Evenement ! La 1000ème co... Bourde d'Homer Simpson à la centrale, il a remplacé l'eau du refroidisseur du cœur du reacteur par du café irlandais froid qu'il désirait chauffer provoquant l'ivresse dans toute la centrale après l'évaporation dudit café (et un incident nucléaire majeur irradiant toute la région mais là n'est pas la question).

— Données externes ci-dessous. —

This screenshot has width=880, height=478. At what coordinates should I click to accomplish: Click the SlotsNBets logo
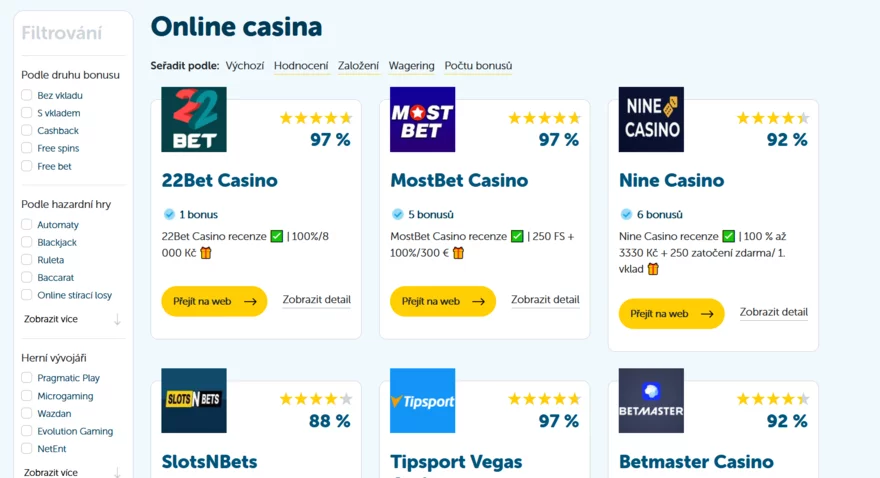point(194,401)
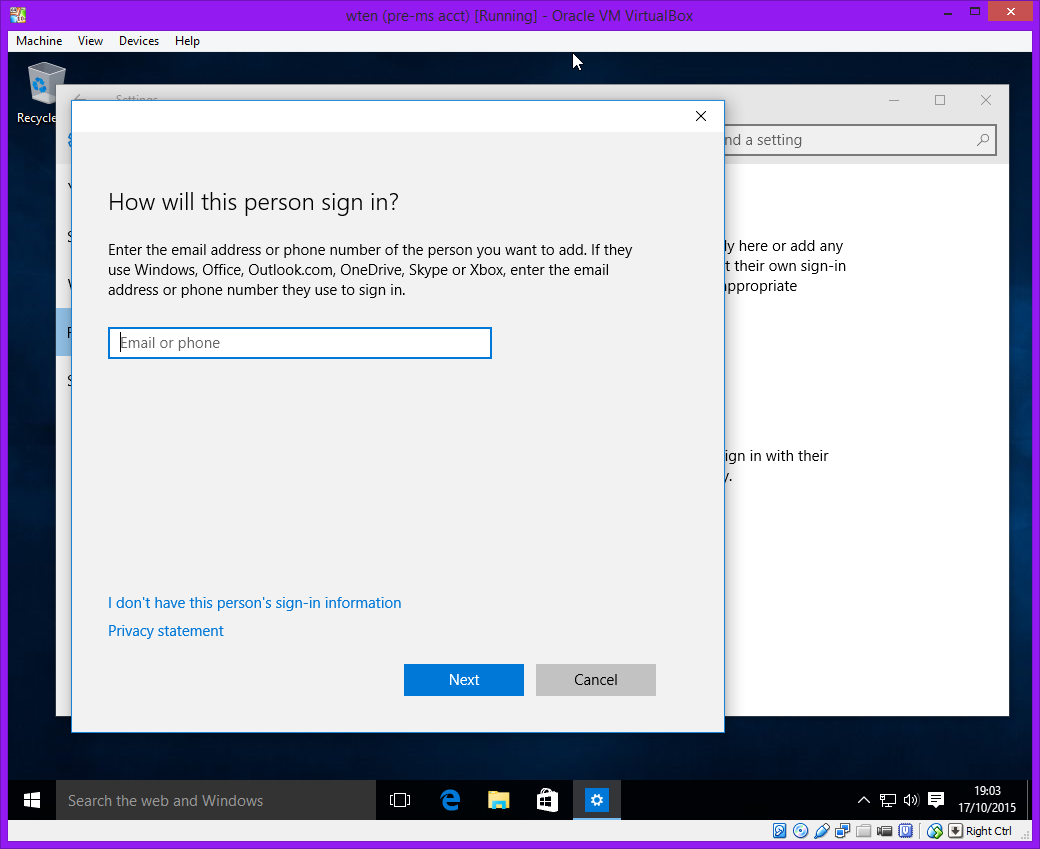Screen dimensions: 1040x849
Task: Open the VirtualBox Machine menu
Action: click(x=39, y=41)
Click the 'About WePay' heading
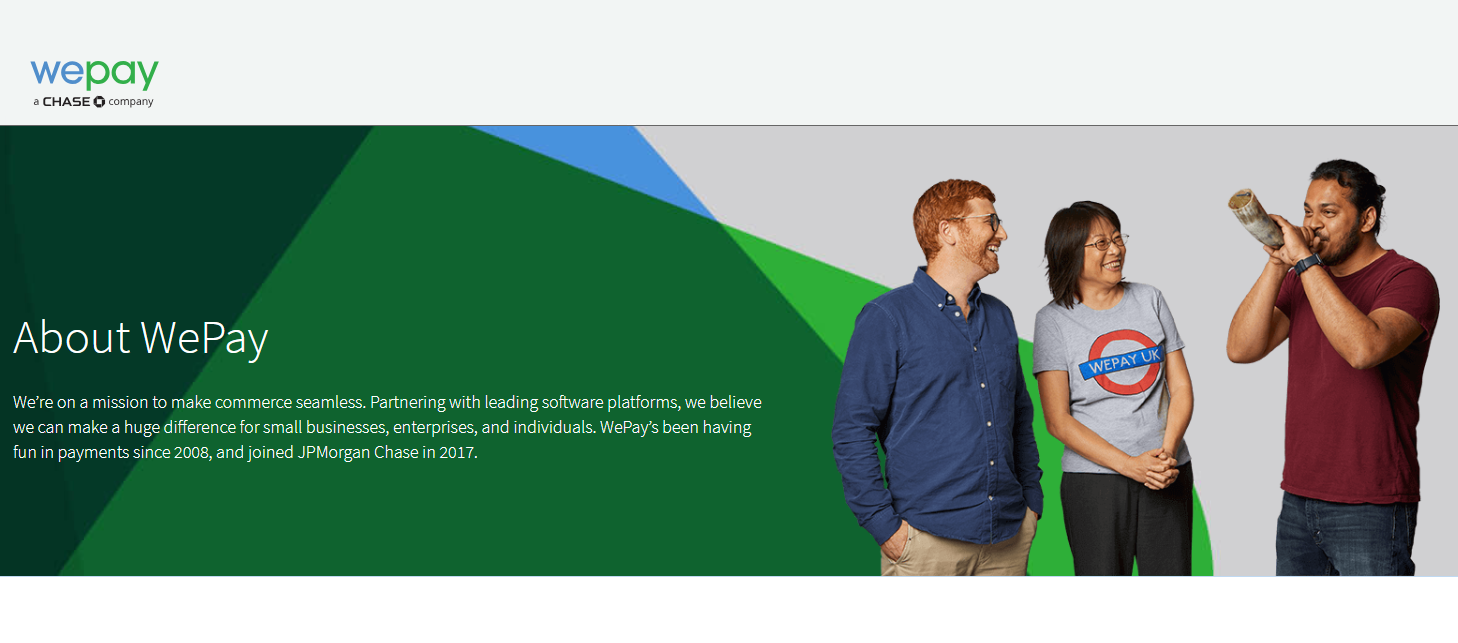Image resolution: width=1458 pixels, height=643 pixels. pyautogui.click(x=140, y=338)
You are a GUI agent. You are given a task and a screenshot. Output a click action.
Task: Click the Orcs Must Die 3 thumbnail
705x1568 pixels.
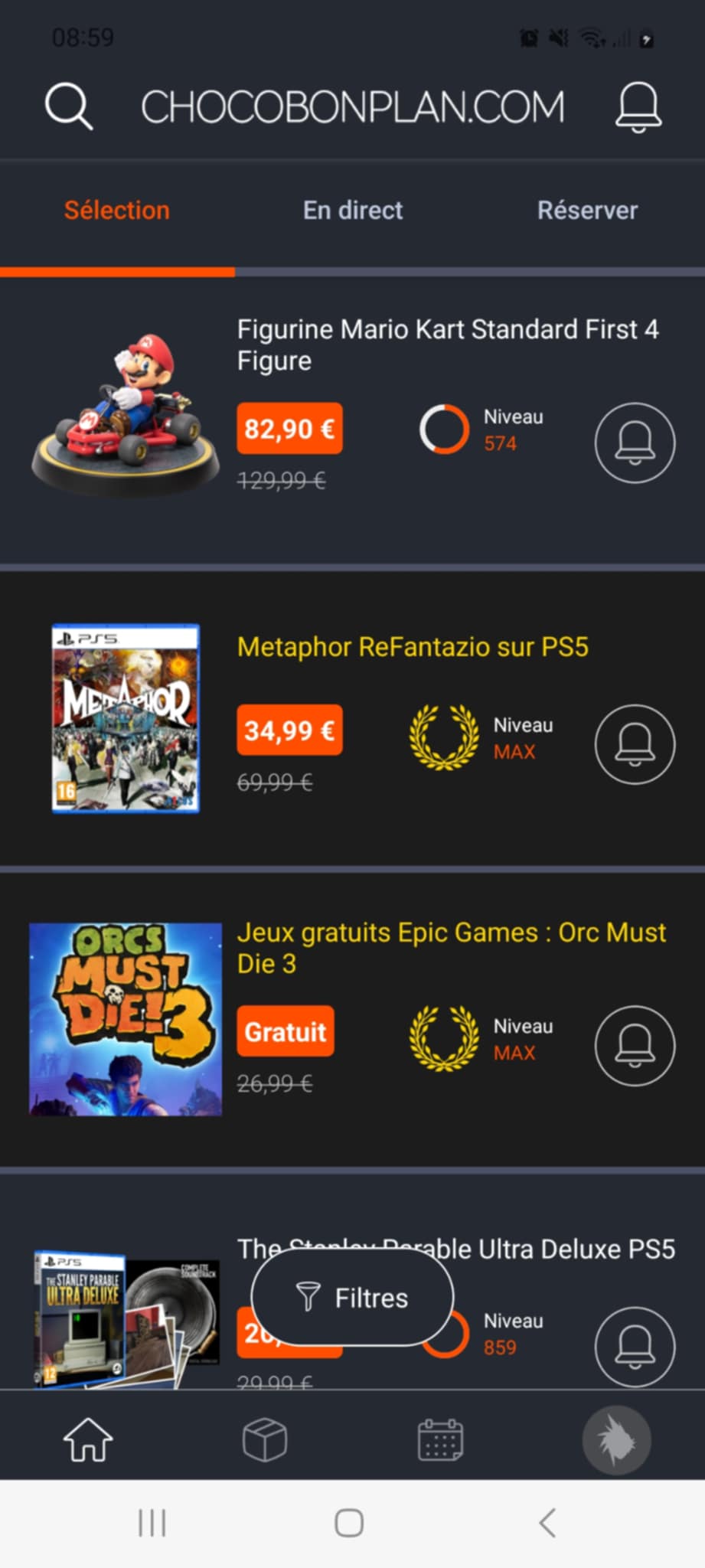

Epic Meal Time :crée par : Harley Morenstein, Alex Perrault, Tyler Lemco, David Heuff, Josh Elkin et Ameer Atari
J'avais déjà parlé d'Epic Meal Time dans certains articles du Shopper. Pour ceux qui n'auraient pas compris ou cherché ce nom, Epic Meal Time est une série de videos où plusieurs personnes cusinent et mangent à chaque émission des plats à haute teneur en calorie, à filer des maux d'estomac à quiconque regarderait, doublement pour moi à cause de la haute teneur en viande. Ils invitent aussi souvent des filles plutôt... Sexy qui mangent elles aussi ces plats ensuite (ça doit être un genre de fantasme pour eux je sais pas). C'est prodigieux dans le sens où l'équipe (particulièrement Harley Morenstein qu'on voit le plus souvent à cause de sa carure imposante) ne semble jamais prendre de poids. Je dirais bien de regarder en même temps que ces vidéos des photos d'enfants africains qui AURAIENT PU être nourris avec toutes ces calories... Mais je le dis en fait, faites le. Mais il faut avant tout voir cette équipe comme des artistes car effectivement je ne le cacherai pas, leurs préparations sont souvent originales autant dans la préparation que dans l'aspect (je vous conseille le porc farci à la dinde farci au poulet encore farci au bout. La vache, j'ai pris trois kilos rien qu'en disant cette phrase.

(rubrique sur les jeux cool d'internet)
Tower of HeavenDisponible ici :
http://www.newgrounds.com/portal/view/544332Je suis un fan des jeux rétros, des cartouches de jeu, des écrans 8 bit, 16 bit ou 32 bit et ce même si ce n'est absolument pas mon époque (ce serait plutôt le playstation quand j'étais petit, la ps2 quand j'étais collégien et la ps3 maintenant). Ainsi quand je trouve un bon jeu imitant ceux-ci je saute tout de suite dessus. Tower of heaven est un de ceux là. Celui là, ce n'est pas moi qui l'ai trouvé, on me l'a fait découvrir. C'est un jeu assez court mais dont le challenge ravira les plus exigeants ainsi que le level designer qui vous permettra de donner libre court à votre imagination. Le jeu est un jeu 8 bit, néo-rétro. Vous devez en gros escalader une tour à la recherche d'un trésor. Vous êtes guidés par une mysterieuse voix qui en plus vous teste tout au long des 11 niveaux (10 en vrai, l'un n'étant qu'une transition) en ajoutant des règles à ne pas outrepasser sous peine de... Mort. Je l'apprécie particulièrement pour ses musiques particulièrement bien réussies et comme souvent dans ce genre de jeu, son originalité, les auteurs et créateurs jouant souvent avec les codes de l'époque. J'aimerais bien trouver un moyen de le mettre sous cartouche et d'y jouer sur une console.
Fonpsinosam n'est pas là aujourd'hui donc je fais brièvement un film à sortir prochainement.
Donc je fais un film brièvement, encore en rapport avec Cannes :
The Artist de Michel Hazanavicius (2011)

Ça c'est ce que j'aime, le néo-rétro. L'imitation du passé. Ce film muet, en 4/3 et en noir et blanc fut une réalisation plûtôt audacieuse à une époque où le cinéma change radicalement (passage au relief, utilisation d'acteurs virtuels comme dans Tron l'héritage...). Ce n'est pas le premier à choisir de faire un film à la mode de l'époque de l'action, Tim Burton (un des grands réalisateurs contemporains) l'avait déjà fait avec son Ed Wood tourné en noir et blanc comme dans les années 50.
Mais cet argument suffirait-il à faire un bon film ? Non. Mais comme l'histoire est également très bien ficelée (une histoire d'amour et d'orgueil), ce film reste excellent. En plus Hazanavicius joue avec les codes de ces films muets, dans les dialogues (dès le début) comme dans la narration, à un moment il emploie un bruitage écrit à la manière d'un onomatopé qui ne veut pas forcément dire ce que l'on pourrait croire. Un bijou du cinéma moderne.
(Ok, j'avoue, je m'y suis pris trop tard pour les autres rubriques, désolé).